Changing the Shape of Television and Commercials

Speaking of interruptions to the game, Apple’s advertisement of the Macintosh computer in 1984 changed how we watch the Super Bowl forever, turning what had been a football game interrupted by commercial breaks into, for many viewers, commercial watching interrupted by football. 

Here is the iconic ad from Apple:

Later, when “The Wardrobe Malfunction” happened during the halftime show in 2004, it resulted in two significant changes at the FCC. All live television events now air with a 5-second delay, and in 2005, the Broadcast Decency Enforcement Act was passed, which fines and penalizes networks if they broadcast “obscene, indecent, or profane language.”

Super Bowl Sustainability

Volunteers unloading boxes of fresh strawberries. Image: Joel Muniz

With thousands of people in attendance and hundreds more working the event, the Super Bowl has the potential to generate a lot of waste and use a lot of energy. But when it comes to sustainability, the NFL has made a commitment since 1993 to leave their host city better than when they arrived. The program, NFL Green, has made the Super Bowl the greenest professional sports event in America. The program has several prominent initiatives:

  • Food Recovery: prepared, unserved food and packaged snacks and beverages are donated to local food banks. According to the NFL Green site, the Super Bowl can generate as much as 140,000 pounds of donatable food and beverages.
  • Community Greening: In every Super Bowl host city, NFL Green works with local community organizations and parks and recreation departments to plant trees, invest in green spaces for children to play, create community gardens in food deserts, restore habitats, and engage in reforestation efforts.

Collected data entries
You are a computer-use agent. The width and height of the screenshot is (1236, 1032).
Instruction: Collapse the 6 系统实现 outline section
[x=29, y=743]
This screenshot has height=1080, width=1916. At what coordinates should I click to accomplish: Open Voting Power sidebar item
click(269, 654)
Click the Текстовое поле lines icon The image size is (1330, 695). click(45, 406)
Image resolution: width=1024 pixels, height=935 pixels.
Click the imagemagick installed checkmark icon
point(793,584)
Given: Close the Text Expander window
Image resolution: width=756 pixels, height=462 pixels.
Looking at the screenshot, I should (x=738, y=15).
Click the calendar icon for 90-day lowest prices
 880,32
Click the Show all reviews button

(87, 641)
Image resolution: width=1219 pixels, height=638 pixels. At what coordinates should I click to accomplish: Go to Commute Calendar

## Directions
In the Super Bowl text, since what year has the NFL been committed to leaving its host city better than when it arrived?

## Output
Since 1993.